**Activity**
The answer is every line of the records that holds the word "computer", copied in full.

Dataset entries
◇ ◇ ◇ ◇ ◇ ◇ ◇

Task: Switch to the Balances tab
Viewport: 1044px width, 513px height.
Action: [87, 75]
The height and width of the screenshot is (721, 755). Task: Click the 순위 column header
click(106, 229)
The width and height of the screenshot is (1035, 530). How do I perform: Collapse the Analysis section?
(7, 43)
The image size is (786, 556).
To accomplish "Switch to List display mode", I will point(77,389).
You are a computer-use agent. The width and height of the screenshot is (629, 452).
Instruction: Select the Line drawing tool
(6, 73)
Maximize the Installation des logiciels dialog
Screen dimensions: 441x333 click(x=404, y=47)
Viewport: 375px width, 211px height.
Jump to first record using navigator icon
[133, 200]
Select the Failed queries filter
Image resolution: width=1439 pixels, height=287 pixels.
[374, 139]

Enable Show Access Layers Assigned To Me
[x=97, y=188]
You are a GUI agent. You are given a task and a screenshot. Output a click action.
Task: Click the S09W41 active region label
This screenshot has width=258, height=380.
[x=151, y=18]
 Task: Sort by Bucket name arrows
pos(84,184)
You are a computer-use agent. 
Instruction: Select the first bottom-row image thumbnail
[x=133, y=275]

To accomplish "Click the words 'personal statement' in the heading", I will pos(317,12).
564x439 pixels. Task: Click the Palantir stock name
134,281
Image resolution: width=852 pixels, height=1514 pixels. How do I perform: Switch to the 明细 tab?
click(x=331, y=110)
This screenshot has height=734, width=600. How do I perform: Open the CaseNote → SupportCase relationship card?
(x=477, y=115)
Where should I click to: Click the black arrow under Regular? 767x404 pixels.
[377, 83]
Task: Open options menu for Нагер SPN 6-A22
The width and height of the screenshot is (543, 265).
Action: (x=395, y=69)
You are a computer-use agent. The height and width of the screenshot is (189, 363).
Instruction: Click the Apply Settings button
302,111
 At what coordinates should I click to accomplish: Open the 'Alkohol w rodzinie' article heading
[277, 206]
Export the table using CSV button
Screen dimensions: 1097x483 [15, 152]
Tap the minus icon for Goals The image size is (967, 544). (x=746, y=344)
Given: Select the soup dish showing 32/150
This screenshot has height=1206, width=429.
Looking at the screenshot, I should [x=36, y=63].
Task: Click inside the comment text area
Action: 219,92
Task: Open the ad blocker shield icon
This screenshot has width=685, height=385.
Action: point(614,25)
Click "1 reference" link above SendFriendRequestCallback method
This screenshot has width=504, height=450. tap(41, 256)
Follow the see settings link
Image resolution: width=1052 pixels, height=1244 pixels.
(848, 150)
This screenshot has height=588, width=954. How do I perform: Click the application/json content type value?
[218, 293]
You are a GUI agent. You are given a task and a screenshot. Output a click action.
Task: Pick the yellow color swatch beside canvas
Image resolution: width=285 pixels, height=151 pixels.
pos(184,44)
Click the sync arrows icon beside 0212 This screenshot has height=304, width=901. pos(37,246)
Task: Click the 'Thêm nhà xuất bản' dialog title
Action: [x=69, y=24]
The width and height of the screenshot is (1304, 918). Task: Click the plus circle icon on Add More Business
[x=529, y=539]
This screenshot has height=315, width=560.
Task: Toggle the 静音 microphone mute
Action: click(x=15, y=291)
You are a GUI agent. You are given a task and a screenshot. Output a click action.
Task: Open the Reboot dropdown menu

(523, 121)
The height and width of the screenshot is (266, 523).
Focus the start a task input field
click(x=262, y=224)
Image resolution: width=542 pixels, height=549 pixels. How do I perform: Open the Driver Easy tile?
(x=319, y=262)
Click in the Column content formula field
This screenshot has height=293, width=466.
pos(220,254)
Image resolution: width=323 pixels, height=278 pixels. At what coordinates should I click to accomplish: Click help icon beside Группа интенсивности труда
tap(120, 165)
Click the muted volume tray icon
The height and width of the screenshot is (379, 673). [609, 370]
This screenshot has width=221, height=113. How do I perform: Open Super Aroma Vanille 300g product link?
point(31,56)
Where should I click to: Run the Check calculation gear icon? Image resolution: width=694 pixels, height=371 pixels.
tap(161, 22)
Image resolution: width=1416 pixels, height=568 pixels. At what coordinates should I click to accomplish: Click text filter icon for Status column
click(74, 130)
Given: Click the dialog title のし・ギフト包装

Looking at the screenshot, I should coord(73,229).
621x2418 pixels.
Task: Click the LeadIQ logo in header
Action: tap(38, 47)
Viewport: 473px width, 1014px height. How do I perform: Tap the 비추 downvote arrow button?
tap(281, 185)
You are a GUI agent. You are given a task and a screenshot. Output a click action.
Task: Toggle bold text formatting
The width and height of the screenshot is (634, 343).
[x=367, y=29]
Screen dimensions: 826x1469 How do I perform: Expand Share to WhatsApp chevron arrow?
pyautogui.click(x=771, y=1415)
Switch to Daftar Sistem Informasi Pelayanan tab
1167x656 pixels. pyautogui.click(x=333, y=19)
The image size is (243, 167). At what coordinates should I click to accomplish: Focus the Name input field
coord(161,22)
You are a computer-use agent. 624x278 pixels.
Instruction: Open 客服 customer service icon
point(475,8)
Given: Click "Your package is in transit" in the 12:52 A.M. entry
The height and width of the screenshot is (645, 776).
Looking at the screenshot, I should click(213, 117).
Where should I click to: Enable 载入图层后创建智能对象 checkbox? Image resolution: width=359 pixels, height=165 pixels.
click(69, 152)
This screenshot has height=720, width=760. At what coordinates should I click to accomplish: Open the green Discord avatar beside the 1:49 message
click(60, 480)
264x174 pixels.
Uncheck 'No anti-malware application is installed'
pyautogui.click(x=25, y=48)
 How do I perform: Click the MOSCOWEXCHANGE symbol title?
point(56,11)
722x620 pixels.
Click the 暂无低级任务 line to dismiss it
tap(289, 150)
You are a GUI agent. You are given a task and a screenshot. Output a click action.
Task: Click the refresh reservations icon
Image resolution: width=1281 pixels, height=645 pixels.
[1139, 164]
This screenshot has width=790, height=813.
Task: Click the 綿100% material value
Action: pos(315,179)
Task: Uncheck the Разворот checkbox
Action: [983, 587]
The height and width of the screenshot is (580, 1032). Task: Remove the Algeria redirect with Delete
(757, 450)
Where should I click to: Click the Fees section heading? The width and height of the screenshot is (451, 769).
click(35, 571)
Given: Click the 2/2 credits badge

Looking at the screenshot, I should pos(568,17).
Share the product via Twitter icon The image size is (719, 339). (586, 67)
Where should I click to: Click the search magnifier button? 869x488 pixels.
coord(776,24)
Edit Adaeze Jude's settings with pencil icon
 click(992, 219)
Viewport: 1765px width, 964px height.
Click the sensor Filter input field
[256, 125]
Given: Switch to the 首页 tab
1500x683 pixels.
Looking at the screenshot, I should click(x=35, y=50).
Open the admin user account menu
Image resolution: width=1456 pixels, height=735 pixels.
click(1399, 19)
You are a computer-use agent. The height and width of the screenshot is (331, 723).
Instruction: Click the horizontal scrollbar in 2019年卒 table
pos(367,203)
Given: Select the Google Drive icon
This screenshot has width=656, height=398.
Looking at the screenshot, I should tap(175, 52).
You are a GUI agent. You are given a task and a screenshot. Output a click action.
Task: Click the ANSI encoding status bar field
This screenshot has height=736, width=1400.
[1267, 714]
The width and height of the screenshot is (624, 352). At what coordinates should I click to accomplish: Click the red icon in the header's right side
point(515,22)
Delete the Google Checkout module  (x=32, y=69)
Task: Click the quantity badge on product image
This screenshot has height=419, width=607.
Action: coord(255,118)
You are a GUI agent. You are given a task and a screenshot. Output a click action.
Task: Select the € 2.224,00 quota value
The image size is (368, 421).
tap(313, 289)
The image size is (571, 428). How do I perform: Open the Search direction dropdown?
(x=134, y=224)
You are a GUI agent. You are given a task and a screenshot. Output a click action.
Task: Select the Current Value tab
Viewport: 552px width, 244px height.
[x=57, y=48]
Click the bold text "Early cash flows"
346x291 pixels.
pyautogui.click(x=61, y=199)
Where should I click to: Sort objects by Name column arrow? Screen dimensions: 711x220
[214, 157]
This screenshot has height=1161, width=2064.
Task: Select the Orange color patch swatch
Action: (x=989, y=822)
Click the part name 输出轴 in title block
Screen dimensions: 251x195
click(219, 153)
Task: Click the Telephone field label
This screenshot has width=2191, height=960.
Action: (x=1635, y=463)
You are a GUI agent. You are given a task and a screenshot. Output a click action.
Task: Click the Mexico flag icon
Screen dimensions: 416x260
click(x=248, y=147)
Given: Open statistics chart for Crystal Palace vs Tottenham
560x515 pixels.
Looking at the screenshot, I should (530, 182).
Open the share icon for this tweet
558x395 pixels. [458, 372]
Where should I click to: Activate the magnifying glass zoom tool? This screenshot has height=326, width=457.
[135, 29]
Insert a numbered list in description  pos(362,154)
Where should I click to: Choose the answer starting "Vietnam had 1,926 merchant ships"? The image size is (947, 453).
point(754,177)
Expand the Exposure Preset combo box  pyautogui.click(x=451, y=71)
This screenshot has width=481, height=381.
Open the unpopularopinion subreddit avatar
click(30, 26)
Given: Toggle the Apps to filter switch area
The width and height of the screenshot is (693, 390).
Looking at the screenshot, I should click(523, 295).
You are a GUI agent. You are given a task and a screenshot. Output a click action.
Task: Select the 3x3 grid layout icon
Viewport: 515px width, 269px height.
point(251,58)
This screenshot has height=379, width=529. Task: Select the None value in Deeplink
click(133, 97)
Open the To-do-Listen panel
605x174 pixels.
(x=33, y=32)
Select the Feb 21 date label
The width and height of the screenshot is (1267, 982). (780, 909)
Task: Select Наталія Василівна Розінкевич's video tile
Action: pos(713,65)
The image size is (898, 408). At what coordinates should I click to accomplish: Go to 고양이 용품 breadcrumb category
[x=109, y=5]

◇ ◇ ◇ ◇ ◇ ◇ ◇

**Response to the task**
You are a computer-use agent. The width and height of the screenshot is (629, 452).
You are a computer-use agent. 
You are a computer-use agent. The height and width of the screenshot is (189, 363).
You are a computer-use agent. 624x278 pixels.
You are a computer-use agent. The height and width of the screenshot is (331, 723).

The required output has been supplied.